13. SparkSQL 优化器、流程、HIVE、案例

SparkSQL 优化器、流程、HIVE、案例

Catalyst优化器 总结

catalyst的各种优化细节非常多,大方面的优化点有2个

  • 谓词下推(Predicate Pushdown)\断言下推:将逻辑判断 提前到前面,以减少shuffle阶段的数据量
    • 行过滤,提前执行where
  • 列值裁剪(Column Pruning):将加载的列进行裁剪,尽量减少被处理数据的 宽度
    • 列过滤,提前规划select的字段数量
    • 思考:列值裁剪,有一种非常合适的存储系统:parguet

SparkSQL的执行流程

  1. 提交SparkSQL代码
  2. catalyst优化
    • 生成原始AST语法数
    • 标记AST元数据
    • 进行断言下推和列值裁剪 以及其它方面的优化作用在AST上
    • 将最终AST得到,生成执行计划
    • 将执行计划翻译为RDD代码
  3. Driver执行环境入口构建(SparkSession)
  4. DAG 调度器规划逻辑任务
  5. TASK 调度区分配逻辑任务到具体Executor上工作并监控管理任务
  6. Worker干活

Spark On Hive

Spark提供执行引擎能力,Hive的MetaStore 提供元数据管理功能,让Spark和Metastore连接起来,那么Spark On Hive 就有了:

  1. 引擎: spark
  2. 元数据管理: metastore
# coding:utf8
from pyspark.sql import SparkSession

if __name__ == '__main__':
    # 构建执行环境入口对象SparkSession
    spark = SparkSession.builder.\
        appName("test").\
        master("local[*]").\
        config("spark.sql.shuffle.partitions", 2).\
        config("spark.sql.warehouse.dir", "hdfs://ns1/user/hive/warehouse").\
        config("hive.metastore.uris", "thrift://kube-40:9083").\
        enableHiveSupport().\
        getOrCreate()
    sc = spark.sparkContext

    spark.sql("show databases").show()

--- 所给数据 ---

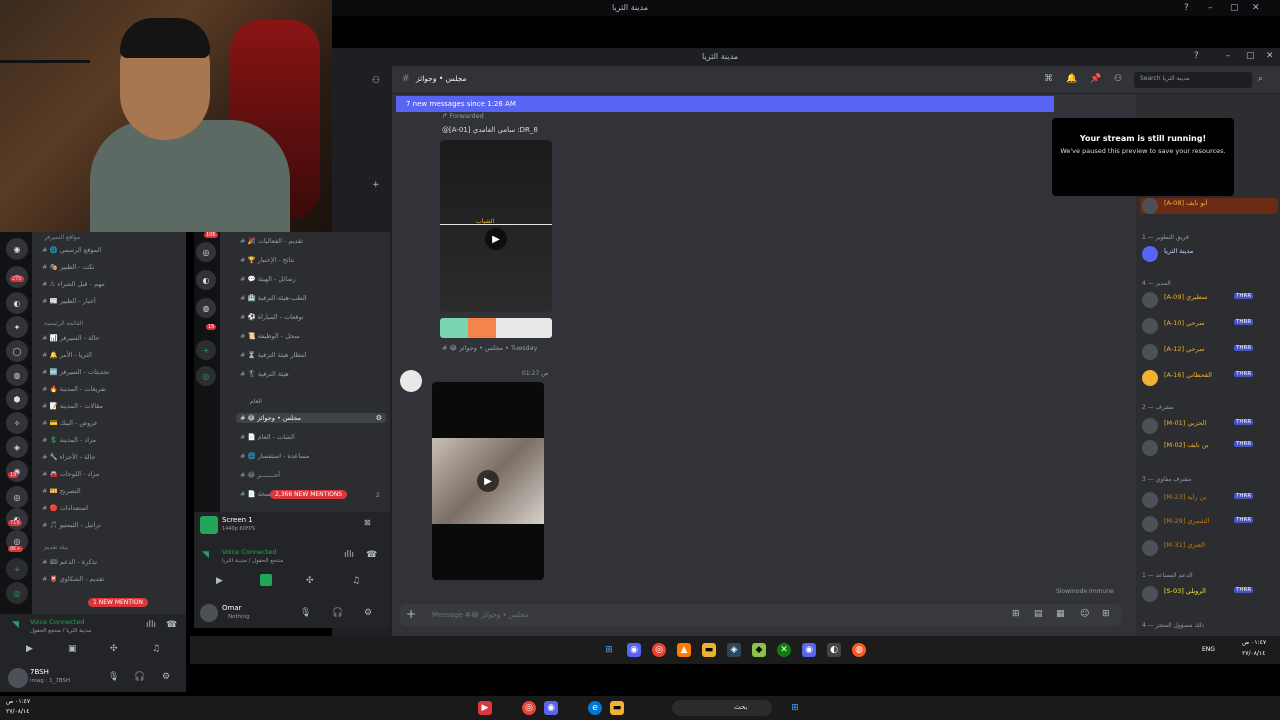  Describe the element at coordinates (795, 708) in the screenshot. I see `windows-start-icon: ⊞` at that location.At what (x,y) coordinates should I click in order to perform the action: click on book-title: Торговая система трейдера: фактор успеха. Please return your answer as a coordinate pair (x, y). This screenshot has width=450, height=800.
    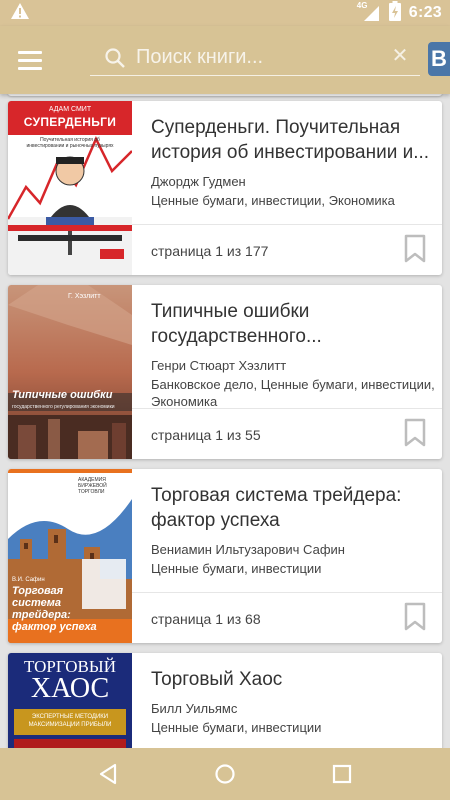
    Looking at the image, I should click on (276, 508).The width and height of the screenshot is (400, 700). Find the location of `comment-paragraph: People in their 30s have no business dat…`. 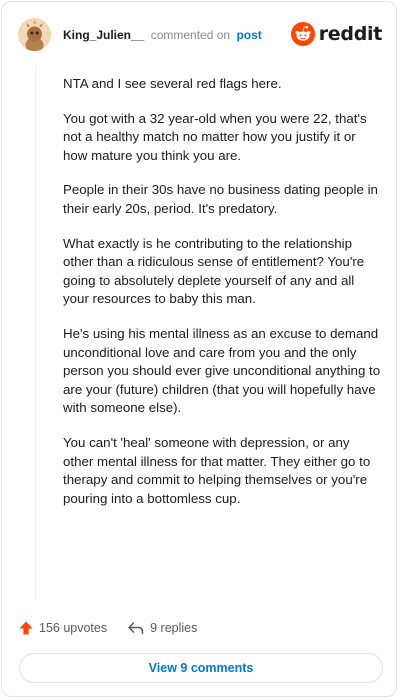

--- 探究材料 ---
1: 这篇 SparkSQL 文章的代码通过 config 设置了几个配置项?请逐一写出它们的名称和值。
2: 接着这篇 SparkSQL 文章的结尾往下续写。

--- 练习解答 ---
1:
- spark.sql.shuffle.partitions:2
- spark.sql.warehouse.dir:"hdfs://ns1/user/hive/warehouse"
- hive.metastore.uris:"thrift://kube-40:9083"

2:
分布式SQL执行引擎

# 驱动包 查看spark-defaults.conf配置文件内jars所在目录上传jdbc驱动包
hdfs dfs -put -f mysql-connector-j-8.4.0.jar  /user/spark/spark3/jars/
hdfs dfs -put -f mysql-connector-java-5.1.49.jar  /user/spark/spark3/jars/
hdfs dfs -put -f mysql-connector-java-5.1.49-bin.jar  /user/spark/spark3/jars/
# 直接在root账户下启动即可
# Spark提供的ThriftServer,让用户可以通过JDBC/ODBC的方式连接到SparkSQL
cd /opt/cloudera/parcels/CDH/lib/spark3/sbin
/opt/cloudera/parcels/CDH/lib/spark3/sbin/start-thriftserver.sh \
    --hiveconf hive.server2.thrift.port=10000 \
    --hiveconf hive.server2.thrift.bind.host=kube-42 \
    --master local[20]
    --master yarn
# master选择local,每一条sql都是local进程执行
# master选择yarn,每一条sql 都是在YARN集群中执行

# pyhive
yum install zlib-devel bzip2-devel openssl-devel ncurses-devel sqlite-devel readline-devel tk-devel libffi-devel gcc make gcc-c++ python-devel cyrus-sasl-devel cyrus-sasl-plain cyrus-sasl-gssapi -y
python -m pip install -i https://pypi.tuna.tsinghua.edu.cn/simple pyhive pymysql sasl thrift thrift_sasl

# coding:utf8
from pyhive import hive

if __name__ == '__main__':
    # 获取到Hive(Spark ThriftServer的链接)
    conn = hive.Connection(host="kube-42", port=10000, username="admin")

    # 获取一个游标对象
    cursor = conn.cursor()

    # 执行SQL
    cursor.execute("show databases")

    # 通过fetchall API 获得返回值
    result = cursor.fetchall()

    print(result)

# python3 pyhive_test.py
# [('bikeca',), ('db_msg',), ('default',), ('itcast_dimen',), ('itcast_dwd',), ('itcast_dwm',), ('itcast_dws',), ('itcast_ods',)]

综合案例

# 原始文件地址:hdfs://ns1/user/admin/files/mini.json
# coding:utf8
from pyspark.sql import SparkSession
from pyspark.sql import functions as F
from pyspark.storagelevel import StorageLevel
from pyspark.sql.types import StringType

"""
需求1: 各省销售额的统计
需求2: TOP3销售省份中, 有多少店铺达到过日销售额1000+
需求3: TOP3省份中, 各省的平均单单价
需求4: TOP3省份中, 各个省份的支付类型比例

receivable: 订单金额
storeProvince: 店铺省份
dateTS: 订单的销售日期
payType: 支付类型
storeID:店铺ID

2个操作
1. 写出结果到MySQL
2. 写出结果到Hive库
"""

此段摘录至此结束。